The present invention pertains to an advanced Naval gun system and the loading mechanism associated therein. More specifically, the present invention relates to a ramming system which utilizes a partial stroke to conserve scarce space as well as provide a short cycle time and significant mechanical advantages in handling two-piece ammunition.
Existing gun systems such as the MK 45 include loading mechanisms which push a powder case and a projectile all the way into the gun chamber and a rammer mechanism which stops with the powder case at the breech face. The rammer pawl holds the powder case in position until the breech block moves partway down to hold the powder case at the breech face while the rammer retracts. This process involves a number of mechanical units and requires the coordination and proper timing of the units. Further, reliability and rate of fire are negatively impacted because of several moving parts and the attendant long ram time cycle involving these parts.
Current full stroke ramming devices therefore are not compatible with modern gun initiatives which, inter alia, require enhancements in reliability, maintainability, and performance while reducing gun system weight and cost. Among the multiphase development undertaken to meet these initiatives includes a unique process to transfer ammunition from a lower to an upper gun handling system. The assignee of the present application, FMC/United Defense, is also the assignee of U.S. Pat. No. 5,440,966 which issued on Aug. 15, 1995 wherein a material handling system specifically adapted to transfer projectiles from a lower to an upper gun handling system is disclosed and is incorporated herein by reference. The advances disclosed in U.S. Pat. No. 5,440,966 prompted new restraints on the existing ramming system and made a partial stroke ramming highly practicable and necessary.
While existing ramming mechanisms have proven effective, it would be desirable to reduce the weight, size, number of mechanical components and ramming cycle time. Accordingly, development of efficient ramming mechanisms is needed. As will be set forth below, the present invention meets these and other needs.
The present invention discloses a method and device in which a multi-piece ammunition is transferred from one handling system to another.
The present invention is a significant improvement over the prior art. In light of the advances disclosed in U.S. Pat. No. 5,440,996 the method and device of the present invention involve flicking a multi-piece ammunition into the breech of a gun tube. Specifically, a powder case and a projectile are rammed into a gun barrel chamber to be readied for firing.
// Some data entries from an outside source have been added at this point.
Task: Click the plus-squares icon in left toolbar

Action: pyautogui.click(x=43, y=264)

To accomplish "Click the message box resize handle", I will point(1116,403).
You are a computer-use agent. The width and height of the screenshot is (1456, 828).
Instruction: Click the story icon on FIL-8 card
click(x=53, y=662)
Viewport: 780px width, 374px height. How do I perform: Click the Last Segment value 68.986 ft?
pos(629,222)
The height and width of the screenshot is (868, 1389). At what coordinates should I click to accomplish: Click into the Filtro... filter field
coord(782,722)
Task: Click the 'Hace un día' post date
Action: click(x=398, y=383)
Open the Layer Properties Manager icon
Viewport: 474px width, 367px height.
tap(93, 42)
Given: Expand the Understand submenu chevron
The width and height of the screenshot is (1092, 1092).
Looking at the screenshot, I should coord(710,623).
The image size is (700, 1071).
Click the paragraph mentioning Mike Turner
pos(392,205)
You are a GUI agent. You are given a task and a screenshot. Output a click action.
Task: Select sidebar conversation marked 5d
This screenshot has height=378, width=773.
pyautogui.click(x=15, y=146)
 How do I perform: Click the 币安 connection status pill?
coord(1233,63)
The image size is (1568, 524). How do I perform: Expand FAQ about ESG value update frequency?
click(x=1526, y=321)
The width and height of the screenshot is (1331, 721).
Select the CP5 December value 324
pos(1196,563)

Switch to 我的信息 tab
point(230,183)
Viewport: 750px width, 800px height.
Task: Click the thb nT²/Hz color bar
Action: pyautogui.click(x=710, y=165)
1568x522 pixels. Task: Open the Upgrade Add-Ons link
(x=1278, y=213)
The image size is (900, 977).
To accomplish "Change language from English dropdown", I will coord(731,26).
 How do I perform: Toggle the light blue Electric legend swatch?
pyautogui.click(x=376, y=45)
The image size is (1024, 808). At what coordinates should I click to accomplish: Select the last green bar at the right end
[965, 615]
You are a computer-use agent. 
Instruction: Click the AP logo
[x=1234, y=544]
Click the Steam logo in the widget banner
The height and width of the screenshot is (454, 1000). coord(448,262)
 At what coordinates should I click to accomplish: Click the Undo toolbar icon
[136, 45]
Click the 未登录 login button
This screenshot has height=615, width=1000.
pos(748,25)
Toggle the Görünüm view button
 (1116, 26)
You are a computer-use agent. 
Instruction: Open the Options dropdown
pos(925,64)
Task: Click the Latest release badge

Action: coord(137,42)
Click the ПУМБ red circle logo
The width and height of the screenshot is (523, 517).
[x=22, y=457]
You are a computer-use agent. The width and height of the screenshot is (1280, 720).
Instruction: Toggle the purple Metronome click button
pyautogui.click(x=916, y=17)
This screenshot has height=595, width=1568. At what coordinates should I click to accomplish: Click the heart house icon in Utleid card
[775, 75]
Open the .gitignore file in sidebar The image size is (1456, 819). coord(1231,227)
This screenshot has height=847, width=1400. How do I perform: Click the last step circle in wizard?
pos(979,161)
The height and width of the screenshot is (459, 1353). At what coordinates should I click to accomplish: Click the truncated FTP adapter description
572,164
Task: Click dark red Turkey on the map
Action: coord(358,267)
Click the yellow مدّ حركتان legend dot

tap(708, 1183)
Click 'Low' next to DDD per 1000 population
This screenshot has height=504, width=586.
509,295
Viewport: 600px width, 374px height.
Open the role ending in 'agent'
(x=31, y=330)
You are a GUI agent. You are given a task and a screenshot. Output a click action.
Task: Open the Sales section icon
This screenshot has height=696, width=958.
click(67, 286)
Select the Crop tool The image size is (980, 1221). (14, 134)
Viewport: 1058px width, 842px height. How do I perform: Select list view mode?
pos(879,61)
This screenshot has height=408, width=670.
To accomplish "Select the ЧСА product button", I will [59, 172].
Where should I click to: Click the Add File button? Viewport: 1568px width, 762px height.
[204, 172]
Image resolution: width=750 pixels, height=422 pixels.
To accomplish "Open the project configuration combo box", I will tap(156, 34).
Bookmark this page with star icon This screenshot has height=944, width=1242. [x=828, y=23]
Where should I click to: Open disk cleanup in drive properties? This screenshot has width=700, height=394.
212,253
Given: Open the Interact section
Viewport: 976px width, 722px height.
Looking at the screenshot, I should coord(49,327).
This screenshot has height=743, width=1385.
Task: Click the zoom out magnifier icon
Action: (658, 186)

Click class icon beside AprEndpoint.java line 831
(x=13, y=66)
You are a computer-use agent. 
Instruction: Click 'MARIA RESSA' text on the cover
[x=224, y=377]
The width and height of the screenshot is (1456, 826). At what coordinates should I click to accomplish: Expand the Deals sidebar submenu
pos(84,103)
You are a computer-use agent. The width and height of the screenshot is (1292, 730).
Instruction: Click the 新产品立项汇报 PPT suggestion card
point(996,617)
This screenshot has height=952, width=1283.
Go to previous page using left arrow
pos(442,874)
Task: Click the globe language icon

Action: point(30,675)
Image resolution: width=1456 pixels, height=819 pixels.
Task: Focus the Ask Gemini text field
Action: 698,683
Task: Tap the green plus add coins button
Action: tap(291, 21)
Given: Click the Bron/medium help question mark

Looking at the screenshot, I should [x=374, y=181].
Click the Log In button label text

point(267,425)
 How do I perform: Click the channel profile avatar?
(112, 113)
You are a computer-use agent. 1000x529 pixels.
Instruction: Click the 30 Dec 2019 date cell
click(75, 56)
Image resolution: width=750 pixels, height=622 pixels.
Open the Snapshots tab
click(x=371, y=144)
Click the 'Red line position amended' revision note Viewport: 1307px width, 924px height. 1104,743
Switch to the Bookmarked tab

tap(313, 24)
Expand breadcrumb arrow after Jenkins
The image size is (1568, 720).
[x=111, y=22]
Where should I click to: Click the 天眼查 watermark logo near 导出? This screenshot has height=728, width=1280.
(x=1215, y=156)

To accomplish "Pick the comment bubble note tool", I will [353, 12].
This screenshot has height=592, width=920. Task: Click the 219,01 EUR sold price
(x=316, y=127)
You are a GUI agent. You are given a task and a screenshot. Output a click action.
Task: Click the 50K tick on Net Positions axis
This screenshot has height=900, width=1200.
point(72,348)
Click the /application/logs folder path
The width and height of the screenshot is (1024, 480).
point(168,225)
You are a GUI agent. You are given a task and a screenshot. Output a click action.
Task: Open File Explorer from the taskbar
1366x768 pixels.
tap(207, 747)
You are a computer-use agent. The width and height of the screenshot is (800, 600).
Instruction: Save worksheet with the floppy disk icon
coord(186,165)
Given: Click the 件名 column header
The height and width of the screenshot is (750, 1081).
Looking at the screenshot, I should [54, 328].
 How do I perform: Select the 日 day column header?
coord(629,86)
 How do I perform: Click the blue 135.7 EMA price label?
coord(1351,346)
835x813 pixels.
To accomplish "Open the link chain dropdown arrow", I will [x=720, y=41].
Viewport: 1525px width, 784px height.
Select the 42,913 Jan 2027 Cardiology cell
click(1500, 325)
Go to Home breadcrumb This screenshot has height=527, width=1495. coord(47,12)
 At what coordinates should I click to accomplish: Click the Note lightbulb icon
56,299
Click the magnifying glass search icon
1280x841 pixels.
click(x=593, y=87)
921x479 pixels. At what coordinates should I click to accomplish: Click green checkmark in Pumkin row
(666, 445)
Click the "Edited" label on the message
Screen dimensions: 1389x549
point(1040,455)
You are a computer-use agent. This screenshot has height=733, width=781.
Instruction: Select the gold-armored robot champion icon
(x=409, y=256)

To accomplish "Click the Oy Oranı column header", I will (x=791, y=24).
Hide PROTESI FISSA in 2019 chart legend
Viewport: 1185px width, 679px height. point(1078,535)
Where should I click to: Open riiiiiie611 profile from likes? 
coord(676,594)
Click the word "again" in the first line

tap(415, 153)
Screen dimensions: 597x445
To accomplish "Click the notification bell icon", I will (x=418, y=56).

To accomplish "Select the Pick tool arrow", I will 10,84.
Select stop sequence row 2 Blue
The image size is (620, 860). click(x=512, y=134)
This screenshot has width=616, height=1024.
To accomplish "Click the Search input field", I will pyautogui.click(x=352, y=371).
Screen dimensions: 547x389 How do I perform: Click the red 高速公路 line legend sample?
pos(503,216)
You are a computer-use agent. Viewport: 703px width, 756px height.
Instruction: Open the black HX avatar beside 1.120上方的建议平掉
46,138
The flick ram structure includes pawls, cams, sensors, proximity switches, chain and sprocket mechanisms which are integrated with solenoids to operate the mechanism. The control and actuation system may comprise hydraulic and or electrical controls. Generally, the flick ram mechanism accelerates the rammer pawl at a rate predetermined by the gun's control system, which is based on the gun's current elevation enabling the powder case and projectile to continue in free flight and ultimately rest in the gun chamber. A latch snaps in behind the powder case and secures it to the breech face. There are two rammer pawls so that one pawl will be in the rear position ready to ram ammunition. The present invention thus eliminates retraction time relative to the movement of the breech block. In the prior art practice, for example, a powder case and projectile are rammed all the way into the gun chamber and a rammer pawl or equivalent stops with the powder case at the breech face. Then the breech block partially closes thus holding the powder case in position while the rammer retracts. The present invention eliminates these steps with the attendant advantages of increased firing rate, mechanical simplicity as well as efficiencies in weight, space and volume of the rammer mechanism.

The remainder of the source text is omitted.